Carolina Fusilier
Imago Station
April 28 - June 6, 2026
Photo by Matthew Sherman
Photo by Matthew Sherman
Súbitamente (Imago Station) diptych, 2025
Oil on hexagonal canvas, metal and speaker
90.55 × 157.48 × 1.96 inches
230 x 400 x 5 cm
P.O.R
Photo by Matthew Sherman
War Song I, 2025
Oil on hexagonal canvas, stainless steel frame
31.50 × 19.68 inches
80 x 50 cm
P.O.R.
Photo by Matthew Sherman
War Song II, 2025
Oil on hexagonal canvas, stainless steel frame
31.50 × 19.68 inches
80 x 50 cm
P.O.R.
In Carolina Fusilier’s latest body of work, Imago Station, Fusilier invites viewers to imagine her paintings as props from an unmade film, blending her painting practice with her instincts for video storytelling.
The work's science fiction ambiance draws inspiration from Jindřich Polák’s 1963 film Ikaria XB-1, a precursor to Stanley Kubrick’s 2001: A Space Odyssey. The narrative follows a ship's crew who discover a frozen 20th-century spacecraft that was inhabited by the wealthy, whose lives ended due to an onboard nuclear weapon. This serves as a cinematic memento mori, a theme personal to Fusilier following her father's passing.
The title Imago references both psychological development and the final stage of insect metamorphosis. This transition between earth and air is mirrored in her work. The large diptych Súbitamente is shaped like a butterfly to evoke a ship’s command panel. Through these poetic and post-human landscapes Fusilier explores themes of transition and lost civilizations.
Carolina Fusilier was born in Buenos Aires, Argentina and lives and works in Oaxaca, Mexico. She is a multidisciplinary artist who explores the physicality of technology, notions of non-linear time and post-human imaginaries at the intersections between organic and mechanical bodies and industrial and domestic settings. Her work takes various forms through moving image, painting, sound and site-specific projects.
Fusilier studied at the Universidad del Cine in Buenos Aires and completed postgraduate programs at Universidad Torcuato Di Tella (2011), SOMA in Mexico City (2016), and was a guest student at the Düsseldorf Academy under Rita McBride in 2018. Recent solo and two person exhibitions include ¿Cómo se escribe muerte al sur?, Museo Anahuacalli, Mexico City, Mexico (2025); Margot Samel, New York (2025); Isla Eléctrica, PEANA, Mexico City, Mexico (2024); Nuit Blanche, Toronto, Canada (2024); Espejo-Espectro, MALBA, Buenos Aires, Argentina (2024); Corrientes Mercuriales, Museo Jumex, Mexico City, Mexico (2023); Clepsidra, Daniela Elbahara Gallery, Mexico City, Mexico (2021); Kitchen with a View, Locust Projects, Miami, FL (2019); and Angel Engines, Natalia Hug, Cologne, Germany (2018). Selected group exhibitions include Otr’s Mund’s, curated by Aram Moshayedi and Lena Solá Nogué, Museo Tamayo, Mexico City, Mexico (2025);Yendo de la cama al living, curated by Enrique Giner, Salón ACME, Mexico City, Mexico (2025); Breaking up of ice on a river, curated by Lilian Hiob, Casa Ideal, Proyectos Multipropósito, Mexico City, Mexico (2024) and Linhas Tortas, Mendes Wood, São Paulo, Brazil (2023).
She is a 2019 recipient of the Pollock-Krasner Foundation Grant and her first feature film El Lado Quieto (2021), was selected by ACC Cinema Fund, Asia Culture Center, South Korea.
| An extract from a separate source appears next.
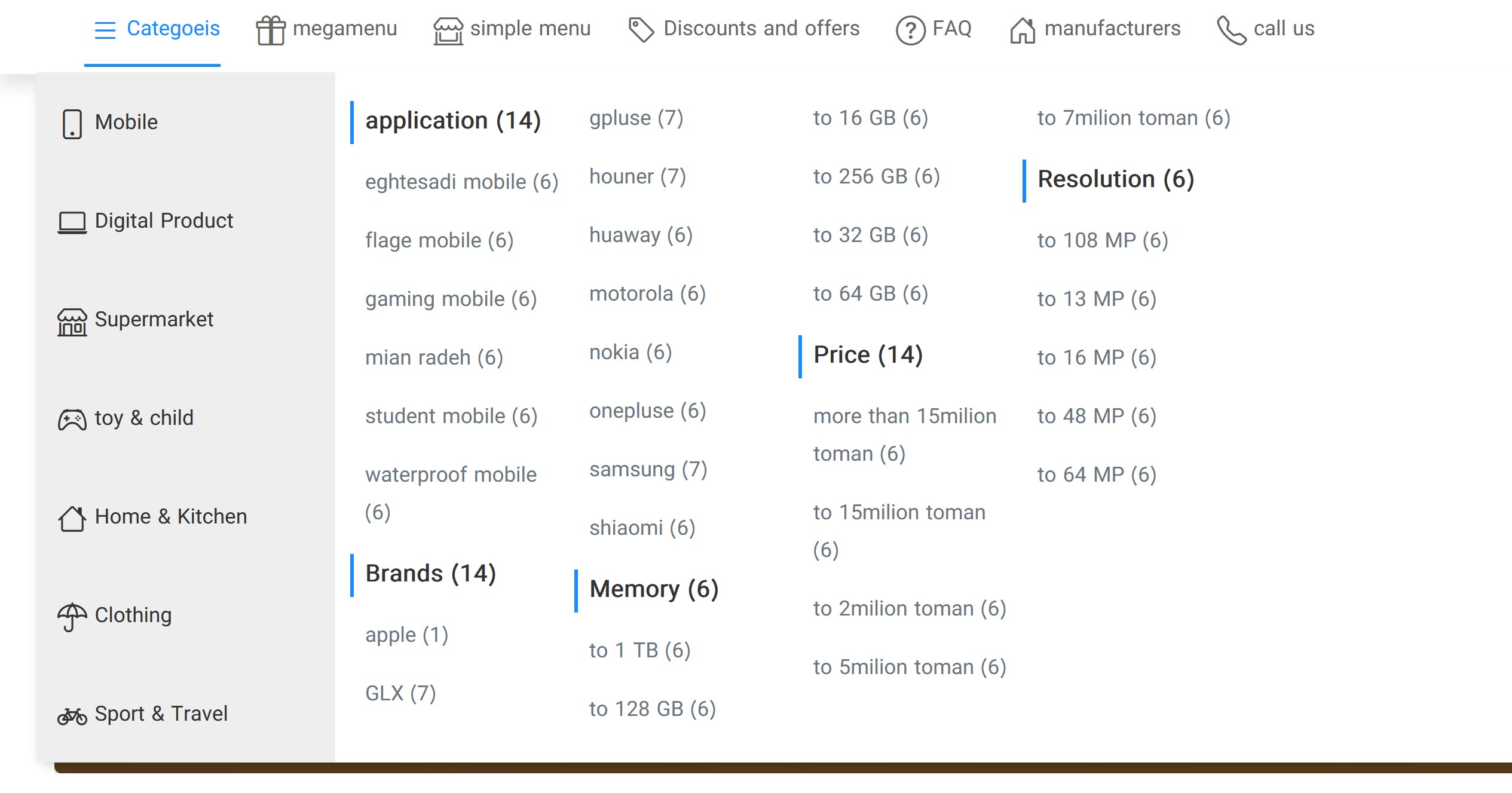The image size is (1512, 793).
Task: Open the gaming mobile (6) link
Action: tap(451, 298)
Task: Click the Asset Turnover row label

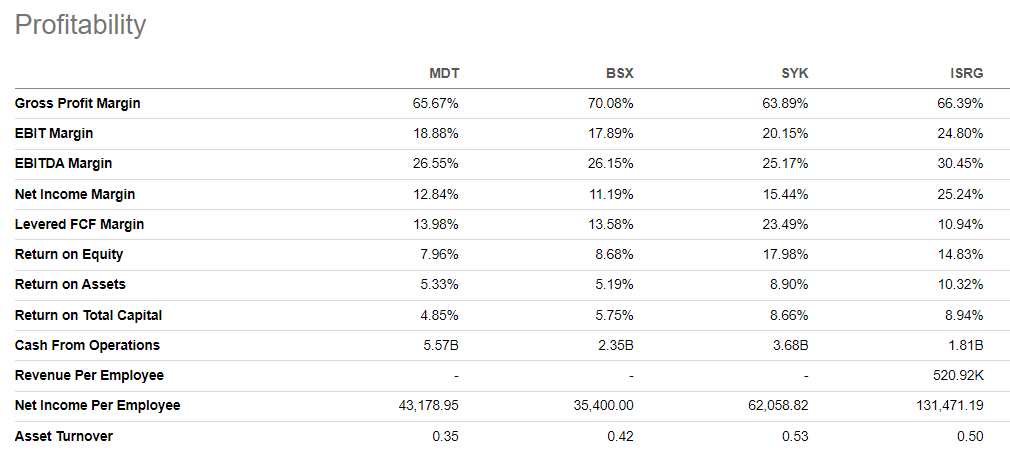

Her latest short film Corrientes Mercuriales (2023) premiered that same year at the New York Film Festival, and received a special mention for Best Argentine Short Film at the Mar del Plata International Film Festival, 2023. She is currently working on Sorry For the Late Reply, her second feature as co-director, supported by ACF-BIFF (ACF - Busan International Film Festival, South Korea) and SGIFF SEA-DOC Grant Selection (Singapore International Film Festival). Together with filmmaker Miko Revereza, she forms the collaborative duo Arquitectura Parlante, where they lead film workshops, produce their own films, and are self-managing the beginnings of Cinema Antena, a micro-community cinema space for screenings and workshops in San Agustín Etla, Oaxaca.